If you want to work in Swiss finance, apply to a family office, not a bank. Family offices in Switzerland, in contrast to the country’s banks and insurers, are growing rapidly, according to Peter Schuppli, chief executive and managing partner of Cottonfield Family Office in Zurich, a firm that services entrepreneurial families in Switzerland and Germany.
Although the term “family office” is not legally protected, such a firm should be independent and act in the interests of the family, explained Zurich-based Jorge Frey, managing partner of Marcuard Family Office, which manages 4 billion Swiss francs in assets for wealthy families in Switzerland, the UK, North and South America, and Israel. “The only source of income is the fee that is paid directly to us by the customer,” he added.
Schuppli cited three reasons why family offices will expand for the foreseeable future: First, the global financial crisis has caused many wealthy clients to lose confidence in banks; second, even successful entrepreneurs sometimes needed help understanding complex financial products; and third, using a family office was now a “status symbol”. “We also deal with the banks on favourable conditions that would otherwise only be reserved for institutional investors,” Schuppli said.
Zurich-based headhunter Reto Jauch of Jauch Associates said an increasing number of wealthy families are seeking greater control over their finances. Switzerland, as an established centre for family offices, was well placed to take advantage of this trend, he said.
Family offices are also growing because they offer convenience – a place to consolidate investments under one roof. “If your financial situation gets so complex that you lose track, that’s often when you first start using a family office,” Frey from Marcuard said.
Jobs for i-bankers
Family offices needed account managers to execute day-to-day deals for clients, and portfolio managers to make investment decisions, Schuppli from Cottonfield said.
But senior client relationship managers provide the backbone of family offices. Typically aged 40 or older, they have experience in other parts of financial services, in particular wealth and asset management. Investment bankers can sometimes make the switch, too.
“Investment bankers have a chance if they have good business relationships,” Frey said. “At a certain age many bankers recognise that their careers aren’t everything. For many, the focus on sales that prevails in banks isn’t for them.”
Relationship managers must have good communication and conflict-resolution skills to deal with potential family conflicts. “In contrast to investment banking, long-term customer relationships are much more important at family offices,” Frey said.

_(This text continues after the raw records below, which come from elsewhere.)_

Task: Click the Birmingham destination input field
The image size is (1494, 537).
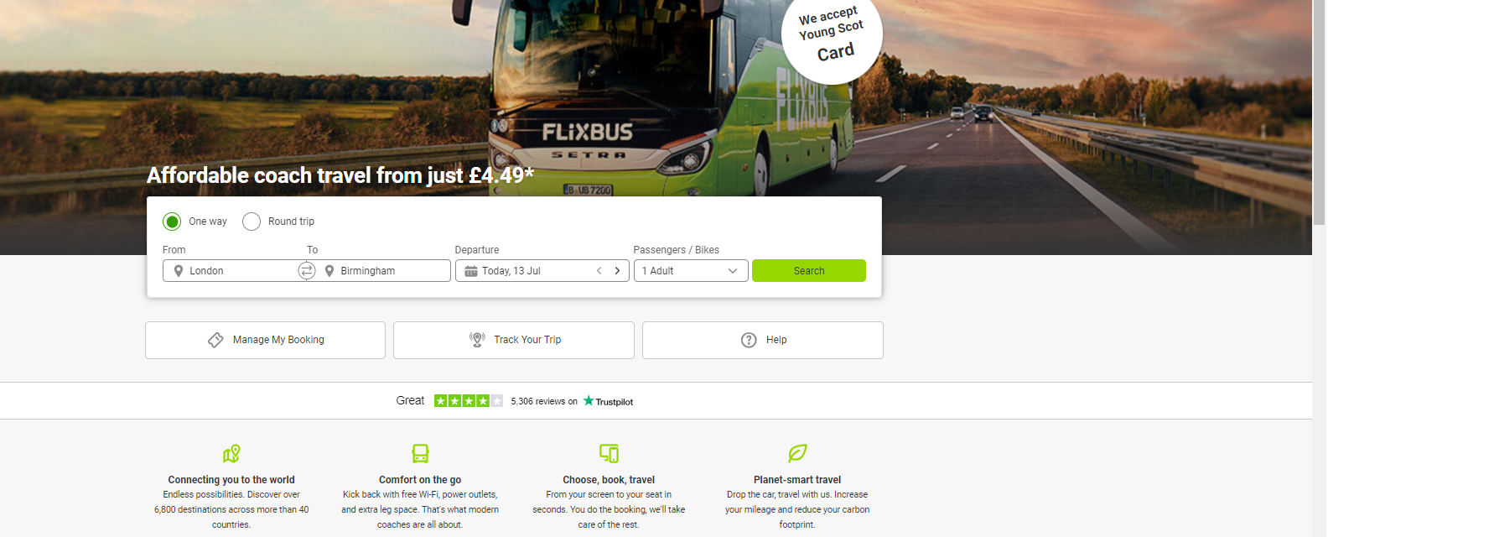Action: [x=384, y=271]
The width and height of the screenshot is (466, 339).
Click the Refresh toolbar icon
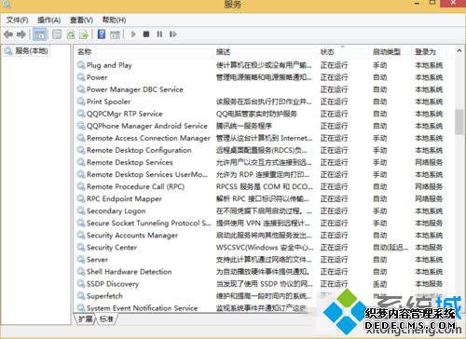coord(71,34)
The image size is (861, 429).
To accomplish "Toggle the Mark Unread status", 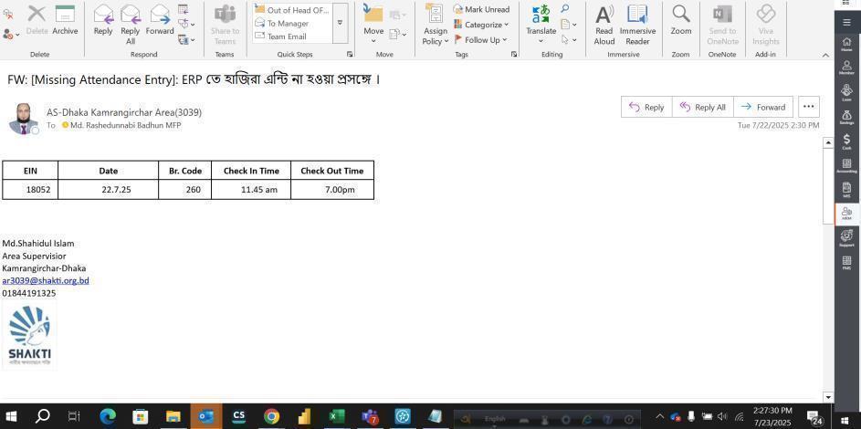I will click(481, 9).
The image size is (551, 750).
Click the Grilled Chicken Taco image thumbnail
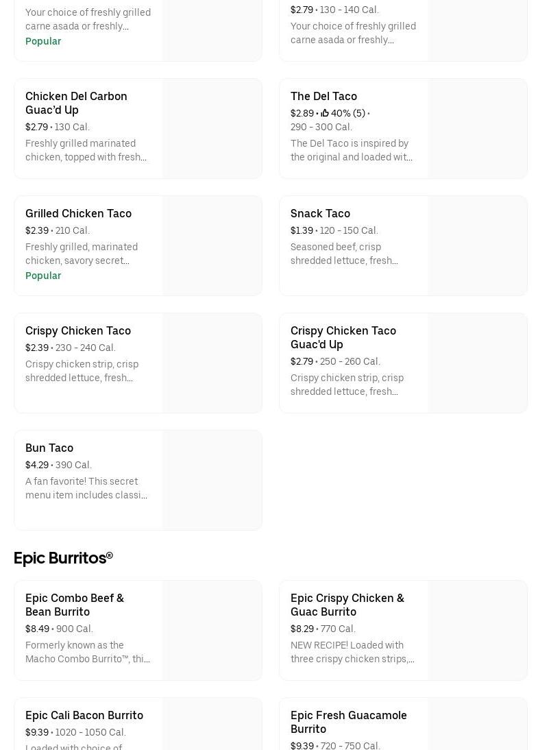tap(212, 245)
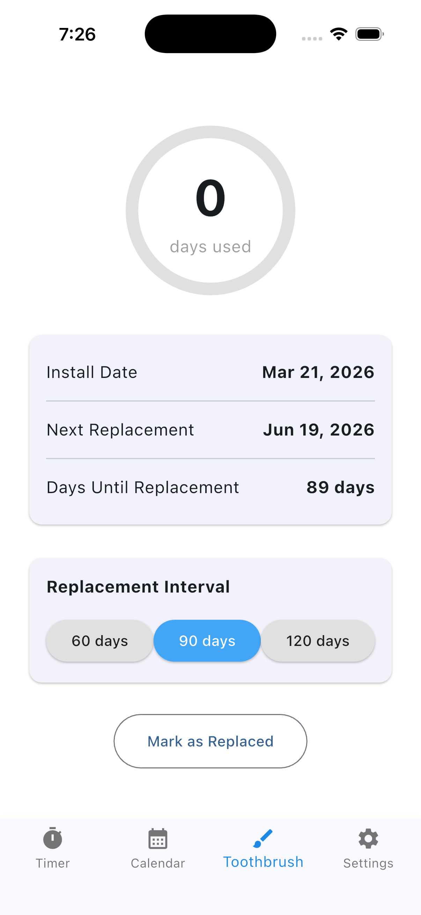The width and height of the screenshot is (421, 915).
Task: Open the Settings gear icon
Action: pos(368,839)
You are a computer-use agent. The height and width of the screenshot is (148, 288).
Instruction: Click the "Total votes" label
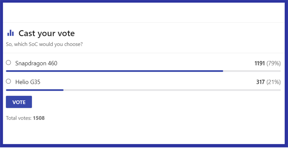click(x=19, y=118)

There is no shortage of candidates for family-office roles. Frey said he had recently interviewed 17 people for two vacancies. “Very highly qualified professionals are interested in a changing to a family office,” he said.
Such offices have a different working style to that of a private bank or investment bank. “Most people who start with us suffer a culture shock,” Frey said. “While in a large bank people often work reactively, family-office employees need to be proactive.”
Family offices are typically lean employers. Marcuard, for example, has 25 staff who provide expertise in tax, inheritance, trusts, private equity and real estate. “Our attrition rate in recent years has been considerably lower than in the banks. If one employee leaves of his own accord every year, that’s a lot,” Frey said, adding that family offices offer remuneration similar to banks’.
Staff at family offices usually have a qualification from The Swiss Training Center for Investment Professionals and/or a postgraduate degree in finance.